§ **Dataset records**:
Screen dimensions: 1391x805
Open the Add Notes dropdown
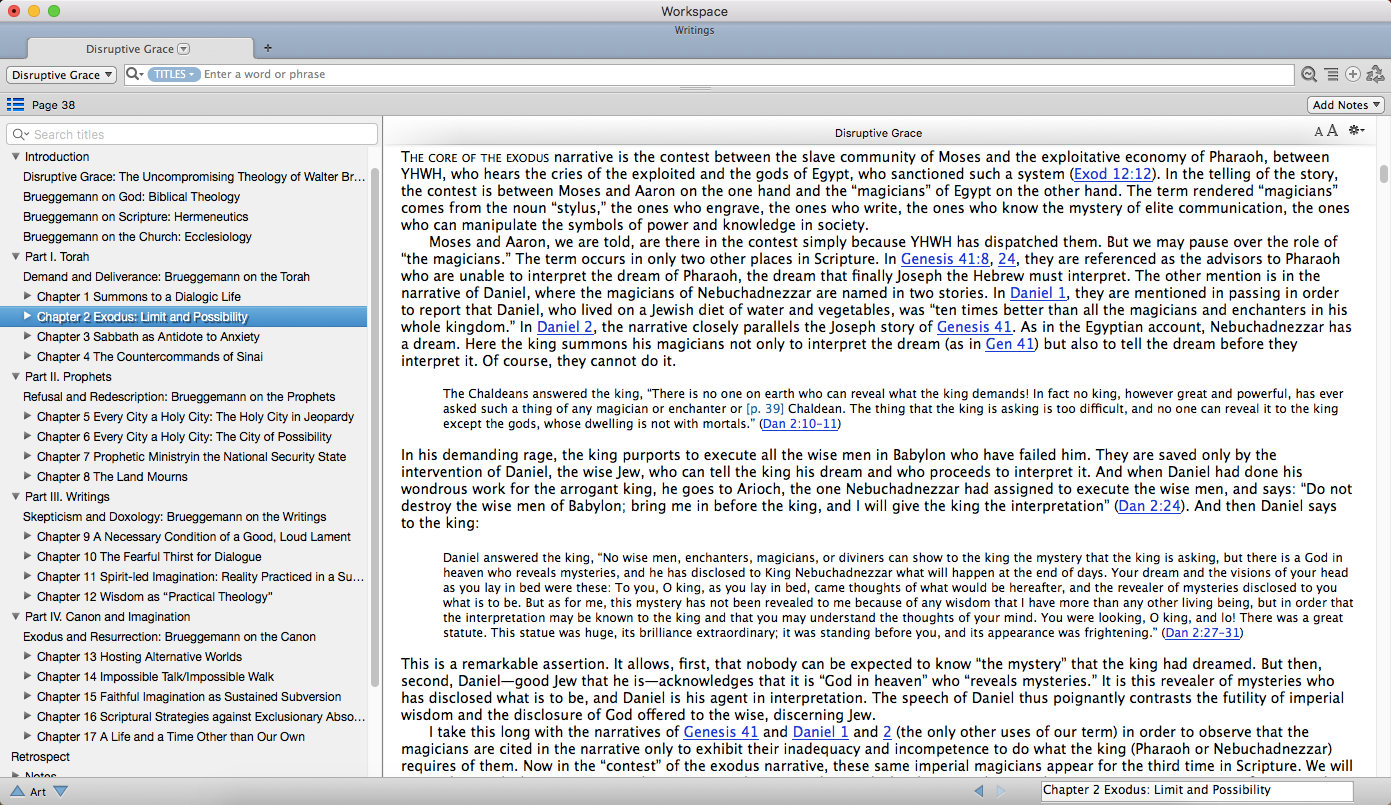pos(1346,105)
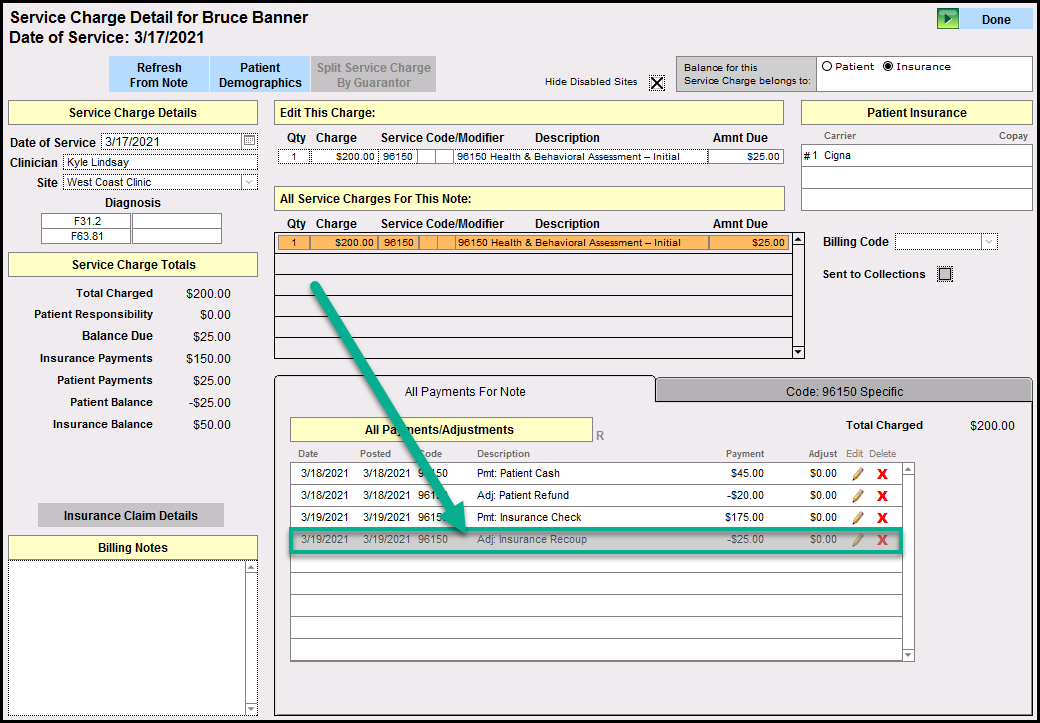Click the Refresh From Note button
The image size is (1040, 723).
[159, 75]
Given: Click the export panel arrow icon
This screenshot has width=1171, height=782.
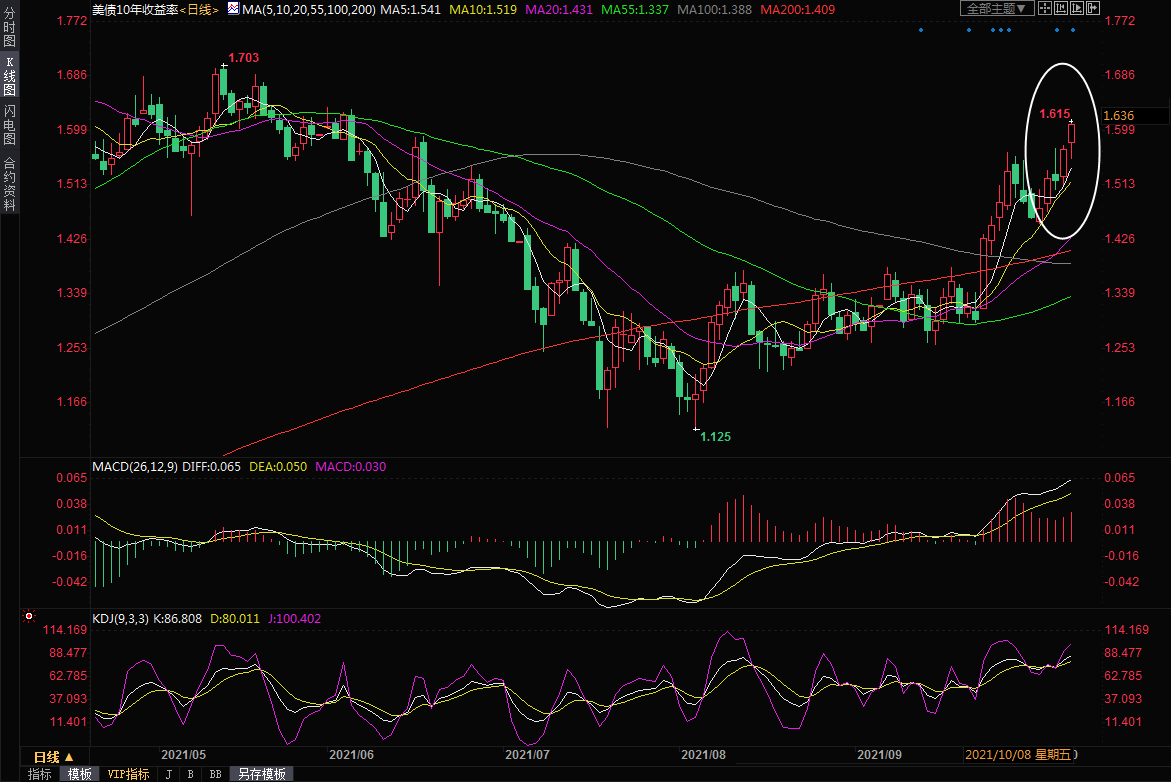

§ **Exercise brief**: Every line above is to be written out unchanged, with the pictures omitted.

§ **Exercise result**:
Screen dimensions: 1391x805
Open the Add Notes dropdown
pos(1346,105)
Click the Refresh From Note button
The image size is (1040, 723).
[159, 75]
Given: Click the export panel arrow icon
This screenshot has width=1171, height=782.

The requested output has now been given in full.